To determine if the motion described by the equation \( y = 0.2 \sin(10\pi t + 1.5\pi) \cos(10\pi t + 1.5\pi) \) is simple harmonic motion (SHM), we can simplify the equation using trigonometric identities. ### Step-by-Step Solution: 1. **Identify the given equation**: \[ y = 0.2 \sin(10\pi t + 1.5\pi) \cos(10\pi t + 1.5\pi) \] 2. **Use the trigonometric identity**: We can use the identity \( \sin A \cos A = \frac{1}{2} \sin(2A) \).
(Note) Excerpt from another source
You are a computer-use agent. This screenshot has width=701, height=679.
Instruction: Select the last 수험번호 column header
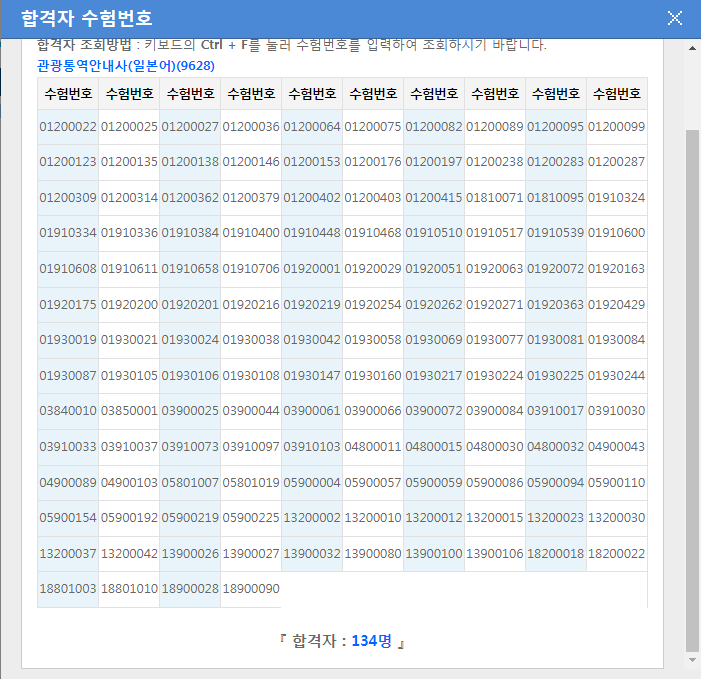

Here, let \( A = 10\pi t + 1.5\pi \). 3. **Apply the identity**: \[ y = 0.2 \cdot \frac{1}{2} \sin(2(10\pi t + 1.5\pi)) \] \[ y = 0.1 \sin(20\pi t + 3\pi) \] 4. **Rewrite the equation**: The equation can be rewritten as: \[ y = 0.1 \sin(20\pi t + 3\pi) \] 5. **Identify the parameters**: From the standard form of SHM, \( y = A \sin(\omega t + \phi) \), we can identify: - Amplitude \( A = 0.1 \) - Angular frequency \( \omega = 20\pi \) - Phase constant \( \phi = 3\pi \) 6. **Calculate the period**: The angular frequency \( \omega \) is related to the period \( T \) by the formula: \[ \omega = \frac{2\pi}{T} \] Therefore, \[ T = \frac{2\pi}{20\pi} = \frac{1}{10} = 0.1 \text{ seconds} \] 7. **Conclusion**: The equation \( y = 0.1 \sin(20\pi t + 3\pi) \) is indeed in the form of simple harmonic motion. Therefore, the original motion described by \( y = 0.2 \sin(10\pi t + 1.5\pi) \cos(10\pi t + 1.5\pi) \) is **not** simple harmonic motion because it involves a product of sine and cosine functions, which is not a standard form of SHM.